The last two articles outlined what you should look for in software that integrates disclosure management with XBRL to help your overall financial reporting process. Now, over the next few articles, we will narrow our focus to the ESEF mandate, which is a great starting point for your quality journey since the regulator requires you to submit an annual report with an XBRL overlay.
First things first: What must you submit to your regulator under ESEF?
Under the ESEF mandate, you are expected to submit your annual report in a digital format to the local regulator. This digital format has two parts – an instance document and a company taxonomy.
The instance document is your annual report in the Inline XBRL (iXBRL) format. An iXBRL document has machine-readable tags embedded on the face of a human-readable document.
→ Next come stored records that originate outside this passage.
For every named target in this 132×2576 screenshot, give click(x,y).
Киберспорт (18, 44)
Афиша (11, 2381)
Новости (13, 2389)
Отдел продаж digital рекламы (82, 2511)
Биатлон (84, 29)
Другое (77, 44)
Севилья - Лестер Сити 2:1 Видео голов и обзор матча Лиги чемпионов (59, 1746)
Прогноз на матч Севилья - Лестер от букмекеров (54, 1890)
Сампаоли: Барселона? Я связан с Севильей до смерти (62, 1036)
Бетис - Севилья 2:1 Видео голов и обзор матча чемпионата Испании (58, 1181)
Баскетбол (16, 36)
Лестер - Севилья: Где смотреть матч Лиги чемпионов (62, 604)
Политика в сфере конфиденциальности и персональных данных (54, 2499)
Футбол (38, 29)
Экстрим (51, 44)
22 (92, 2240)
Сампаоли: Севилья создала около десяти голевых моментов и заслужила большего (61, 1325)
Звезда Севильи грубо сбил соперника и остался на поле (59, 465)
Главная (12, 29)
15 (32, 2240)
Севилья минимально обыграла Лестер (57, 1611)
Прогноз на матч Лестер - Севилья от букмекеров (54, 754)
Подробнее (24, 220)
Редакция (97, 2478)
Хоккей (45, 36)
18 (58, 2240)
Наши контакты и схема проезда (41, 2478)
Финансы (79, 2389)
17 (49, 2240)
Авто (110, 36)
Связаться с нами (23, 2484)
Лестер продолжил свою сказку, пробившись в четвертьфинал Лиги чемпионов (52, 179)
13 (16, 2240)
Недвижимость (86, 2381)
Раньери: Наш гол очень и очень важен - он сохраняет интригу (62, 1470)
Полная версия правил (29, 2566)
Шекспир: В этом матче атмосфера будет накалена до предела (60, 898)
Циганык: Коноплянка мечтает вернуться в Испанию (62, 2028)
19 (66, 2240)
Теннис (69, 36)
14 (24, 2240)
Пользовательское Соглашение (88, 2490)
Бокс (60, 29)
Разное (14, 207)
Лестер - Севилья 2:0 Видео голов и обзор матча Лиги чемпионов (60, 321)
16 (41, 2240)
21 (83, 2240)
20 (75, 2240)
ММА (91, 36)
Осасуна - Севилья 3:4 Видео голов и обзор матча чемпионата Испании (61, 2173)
This makes your annual report under ESEF human-readable and machine-readable at the same time, with the human-readable part retaining all its design and style elements.
Your company taxonomy represents the elements you have chosen out of the ESEF taxonomy or have added as your own customized elements and the relationships between these elements. It represents the structure of your document through four linkbases. These are Presentation linkbase, Calculation linkbase, Definition linkbase, and Label linkbase.
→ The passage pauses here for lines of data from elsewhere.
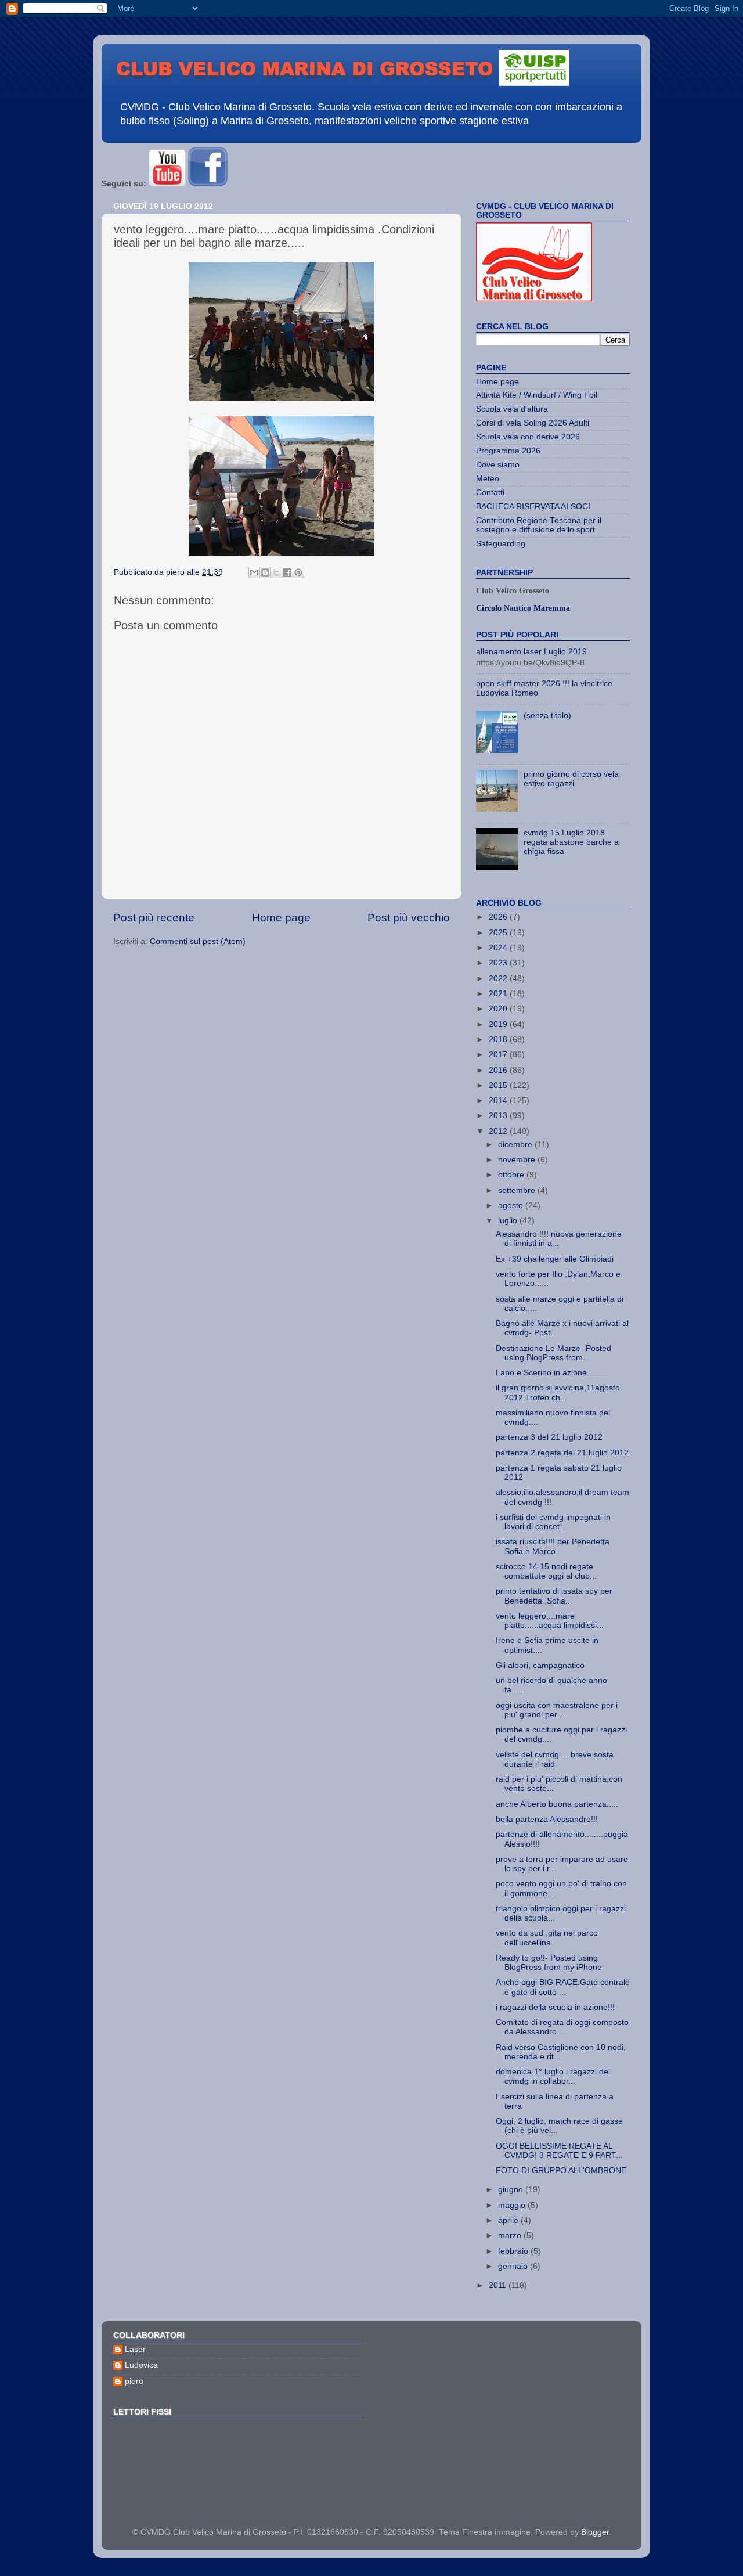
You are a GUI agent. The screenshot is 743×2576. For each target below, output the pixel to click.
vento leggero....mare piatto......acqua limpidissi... (550, 1621)
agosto (511, 1205)
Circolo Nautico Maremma (523, 608)
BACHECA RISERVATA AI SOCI (533, 506)
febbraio (514, 2251)
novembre (518, 1159)
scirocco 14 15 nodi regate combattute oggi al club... (546, 1571)
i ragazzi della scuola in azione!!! (555, 2007)
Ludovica (141, 2365)
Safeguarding (500, 543)
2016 (499, 1070)
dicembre (516, 1144)
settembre (518, 1190)
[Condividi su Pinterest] (298, 572)
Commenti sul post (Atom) (198, 941)
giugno (511, 2189)
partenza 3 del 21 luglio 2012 (549, 1437)
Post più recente (153, 917)
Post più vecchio (408, 917)
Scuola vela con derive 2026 (528, 437)
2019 (499, 1024)
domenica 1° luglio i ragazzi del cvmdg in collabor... (553, 2076)
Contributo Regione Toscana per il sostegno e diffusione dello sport (538, 525)
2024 (499, 947)
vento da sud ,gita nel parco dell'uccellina (547, 1938)
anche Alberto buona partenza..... (557, 1804)
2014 (499, 1100)
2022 (499, 978)
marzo (511, 2235)
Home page (281, 917)
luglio (509, 1220)
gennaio (514, 2266)
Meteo (487, 478)
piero (134, 2381)
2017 (499, 1054)
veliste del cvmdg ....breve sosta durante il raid (555, 1759)
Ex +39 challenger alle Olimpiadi (555, 1259)
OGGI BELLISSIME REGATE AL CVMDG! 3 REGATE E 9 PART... (559, 2151)
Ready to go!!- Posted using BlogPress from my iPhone (549, 1963)
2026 (499, 917)
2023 (499, 963)
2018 (499, 1039)
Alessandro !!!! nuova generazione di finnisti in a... (559, 1239)
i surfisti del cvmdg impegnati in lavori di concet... (553, 1522)
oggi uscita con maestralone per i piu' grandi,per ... (557, 1710)
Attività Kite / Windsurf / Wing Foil (536, 395)
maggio (513, 2205)
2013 (499, 1115)
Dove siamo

In this article, we focus on the instance document and one of the main contributors to its quality – the task of selecting the right tags.
The quality of your instance document
Creating your instance document entails mapping each line item or disclosure in your report to a relevant concept in the ESEF taxonomy; creating extensions or custom tags in cases where you cannot find appropriate concepts in the ESEF taxonomy to link line items with, and anchoring your extensions to elements with their nearest accounting meaning in the ESEF taxonomy.
Bring quality to your tagging
Tags lend your instance to document its machine-readability. Picking appropriate tags requires familiarity with the ESEF taxonomy as well as your own document.
Here’s an example of how machine-readable tags look — ‘ifrs-full_Revenue’, which is the IFRS tag for revenue, and ‘ifrs-full_CurrentAssets’ which is the tag for current assets. Each tag has three main attributes — data type, balance type, and period type –
-
- Data type explains whether the fact being reported is monetary represents shares or a percentage. For example, the data type for the tag ‘ifrs-full_Revenue’ would be ‘monetaryItemtype’.
-
- Balance typed notes whether a monetary concept is a ‘debit’ or ‘credit’. For revenue, the balance type is ‘credit’.
-
- Period typed notes whether a concept is measured on a particular date or over a period. Balance sheet concepts will have the ‘instant’ period type since a Balance sheet is reported on a particular date. Income statement concepts will have the ‘duration’ period type since items reported on an Income statement are measured over a 12-month period.
Here’s what you need to make sure of as a starting point for quality in your instance document creation process
-
- All numbers in your primary financial statements need to be tagged for compliance with Phase 1 of the ESEF mandate. You can voluntarily tag numbers in the rest of your document and you can tag text disclosures as well — that would be the icing on the cake for your stakeholders, and some companies have proactively done this. But as a bare minimum, make sure no number in your primary financial statements is left untagged.
-
- In the process of tagging, use concepts from the ESEF taxonomy to the best extent possible. Create custom extensions only when absolutely necessary.
-
- The tags you select must have a data, balance, and period type appropriate to the line items in your report.
In summary, quality in creating your instance document requires you to ensure that all your disclosures are tagged, ideally with ESEF taxonomy elements and that the tags you select have data, balance, and period types that correspond with your disclosures. Familiarizing yourself with the ESEF taxonomy is sure to see you through these tasks successfully.